The Madeira Nature Reserve was created in 1982 to preserve two thirds of the island and has been classed as a Biogenetic Reserve accommodating rare species, unique flora and fauna. The Reserve includes areas of total and partial natural preservation, protected landscapes and leisure zones. The main protected areas within the Nature Reserve are: Ilhas Sesertas Nature Reserve, Ilhas Selvagens Nature Reserve, Parcial do Garajau Nature Reserve, Rocha do Navio Nature Reserve. The ‘Laurissilva’ forest is also part of the Nature Reserve and is a living relic of the Teriary Era and home to rare trees, flora and fauna and birdlife. Now a UNESCO World Heritage Site, the forest covers an area of 15,000 hectares on the island.

The volcanic terrain of Madeira and its deep natural vegetation lend itself well to land activities. Hiking into the Laurissilva forest by following one of the 200 levadas takes visitors into the heart of nature. In the summer, abseiling down the hills, cycling, orienteering, horse riding, paragliding, taking a panoramic balloon ride are alternative ways of enjoying the island’s landscape.

In Porto Santo horse riding on the beach, jeep safaris, hang gliding or paragliding over the gold sands and blue water are popular island pursuits.

Madeira offers a choice of pebble beaches. The ‘Golden Isle’ of Porto Santo has 9km of pure white sand. With a mild climate all year round water temperatures are 18 – 23C depending on the season making Madeira and Porto Santo popular destinations for scuba diving, jet and waterskiing, surfing and windsurfing. Madeira’s location in the mid-ocean makes it an ideal destination for whale and dolphin watching.
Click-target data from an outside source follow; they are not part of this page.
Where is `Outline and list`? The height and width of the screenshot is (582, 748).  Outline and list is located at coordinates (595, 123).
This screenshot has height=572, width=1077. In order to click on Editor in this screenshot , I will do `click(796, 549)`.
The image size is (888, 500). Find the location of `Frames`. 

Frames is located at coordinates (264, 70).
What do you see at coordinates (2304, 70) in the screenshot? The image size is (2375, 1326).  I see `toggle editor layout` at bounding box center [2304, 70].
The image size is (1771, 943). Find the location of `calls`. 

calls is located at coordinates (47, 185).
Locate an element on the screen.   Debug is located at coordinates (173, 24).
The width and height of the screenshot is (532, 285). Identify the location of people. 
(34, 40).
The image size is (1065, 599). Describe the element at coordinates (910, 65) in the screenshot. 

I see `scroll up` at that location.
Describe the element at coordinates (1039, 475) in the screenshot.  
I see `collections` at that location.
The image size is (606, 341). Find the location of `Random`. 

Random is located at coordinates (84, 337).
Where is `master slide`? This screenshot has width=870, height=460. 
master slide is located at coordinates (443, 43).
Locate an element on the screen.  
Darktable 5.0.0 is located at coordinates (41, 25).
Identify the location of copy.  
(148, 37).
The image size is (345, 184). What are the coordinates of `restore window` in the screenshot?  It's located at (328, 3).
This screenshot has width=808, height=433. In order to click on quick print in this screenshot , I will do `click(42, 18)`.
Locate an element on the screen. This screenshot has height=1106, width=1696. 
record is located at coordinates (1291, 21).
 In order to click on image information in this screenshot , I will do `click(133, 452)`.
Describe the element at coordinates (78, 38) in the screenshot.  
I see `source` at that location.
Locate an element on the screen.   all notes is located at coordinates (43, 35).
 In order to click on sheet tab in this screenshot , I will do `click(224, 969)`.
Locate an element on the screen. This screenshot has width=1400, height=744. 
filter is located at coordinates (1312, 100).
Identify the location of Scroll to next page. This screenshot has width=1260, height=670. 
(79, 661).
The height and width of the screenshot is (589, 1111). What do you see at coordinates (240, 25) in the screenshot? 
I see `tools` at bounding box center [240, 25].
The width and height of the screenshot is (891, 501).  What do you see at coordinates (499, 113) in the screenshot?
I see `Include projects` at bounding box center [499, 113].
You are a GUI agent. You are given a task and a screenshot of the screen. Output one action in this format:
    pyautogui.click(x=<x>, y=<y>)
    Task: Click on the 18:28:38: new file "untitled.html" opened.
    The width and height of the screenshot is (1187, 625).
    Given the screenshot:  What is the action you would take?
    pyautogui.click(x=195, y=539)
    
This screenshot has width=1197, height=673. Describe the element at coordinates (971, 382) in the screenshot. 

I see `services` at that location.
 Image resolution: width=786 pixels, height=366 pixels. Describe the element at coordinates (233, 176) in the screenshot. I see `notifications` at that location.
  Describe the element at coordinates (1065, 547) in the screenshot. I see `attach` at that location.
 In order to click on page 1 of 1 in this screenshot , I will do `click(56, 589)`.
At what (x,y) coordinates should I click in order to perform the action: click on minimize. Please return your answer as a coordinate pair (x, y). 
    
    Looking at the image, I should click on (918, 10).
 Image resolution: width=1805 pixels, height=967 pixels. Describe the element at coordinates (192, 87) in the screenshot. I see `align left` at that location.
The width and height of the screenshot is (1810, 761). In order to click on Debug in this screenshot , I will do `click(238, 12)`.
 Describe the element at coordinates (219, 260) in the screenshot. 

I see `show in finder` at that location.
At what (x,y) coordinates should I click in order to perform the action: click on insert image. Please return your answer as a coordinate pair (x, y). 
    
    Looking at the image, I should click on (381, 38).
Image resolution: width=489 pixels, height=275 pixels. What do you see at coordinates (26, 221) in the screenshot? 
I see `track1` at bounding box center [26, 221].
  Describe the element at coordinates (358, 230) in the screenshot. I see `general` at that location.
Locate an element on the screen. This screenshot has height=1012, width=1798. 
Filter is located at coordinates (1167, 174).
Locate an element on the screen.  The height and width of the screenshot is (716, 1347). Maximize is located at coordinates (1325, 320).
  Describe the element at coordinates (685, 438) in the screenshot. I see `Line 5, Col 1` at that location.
Madeira’s waters are close to the coast and drop rapidly to more than 300 metres with the opportunity to see a large variety of rare whales and dolphins. The warm water attracts huge blue marlin and tuna. The Atlantic Blue Marlin season in Madeira runs from May to October with the average fish being estimated at around 700 lbs. Most marlin fishermen on the island practise a system of ‘tag and release’ returning the fish unharmed to the ocean after the catch.

The natural elements of Madeira and Porto Santo’s environment make it the perfect destination for the rejuvenation of the mind, body and spirit. The prominence of the sea has resulted in the wide use of thalassotherapy treatments. The abundance of vegetation and flora grown naturally within this subtropical climate results in the popular use of aromatherapy. In Porto Santo the sand itself contains therapeutic qualities to benefit people suffering from rheumatic, psychiatric and orthopaedic diseases. Visitors can choose from quality spa offerings in selected Quintas and hotels.

For the golfing enthusiasts Madeira offers two golf courses, the 27-hole Santo da Serra Golf Club home to the Madeira Island Open Golf Championships and the 18-hole Palheiro Golf Course which is set in the hills to the east of Funchal. The Porto Santo Golf Course was designed by Spanish golfing champion S. Ballesteros.

Signature seafood cuisine such as the Espada Black Scabbard fillet fish of Madeira, tuna steak and limpets with lemon and garlic are enloyed across Madeira and Porto Santo. Espetada – a marinated beef brochette is another official delicacy, and the ritual cooking of the meat during festivals is an enjoyable part of the experience. The espetada brochette is usually accompanied by the traditional fried corn and tasty round flat bread, bolo do caco. The local blue-clawed lobster, cavaco, is a rare specialty. All visitors should sample the local queijada sweet pastry and honey cakes for afternoon tea. Madeira wine is still a very popular beverage to drink as a sundowner.

For shopping, Madeira’s specialities include wicker products, lace and hand embroidered linen, specialised Madeira Wine Lodges and exotic flowers, all of which may be purchased in Funchal.

Madeira International Airport in Santa Cruz is the main gateway to the region and is used by the main European airlines: British Airways, TAP Portugal, Lufthansa.

The Madeira archipelago has several harbours that can cater to small, medium-sized or large vessels. There are well equipped marinas in Madeira and one in neighbouring Porto Santo.

Language: Portuguese. Currency: Euro. No time difference with UK.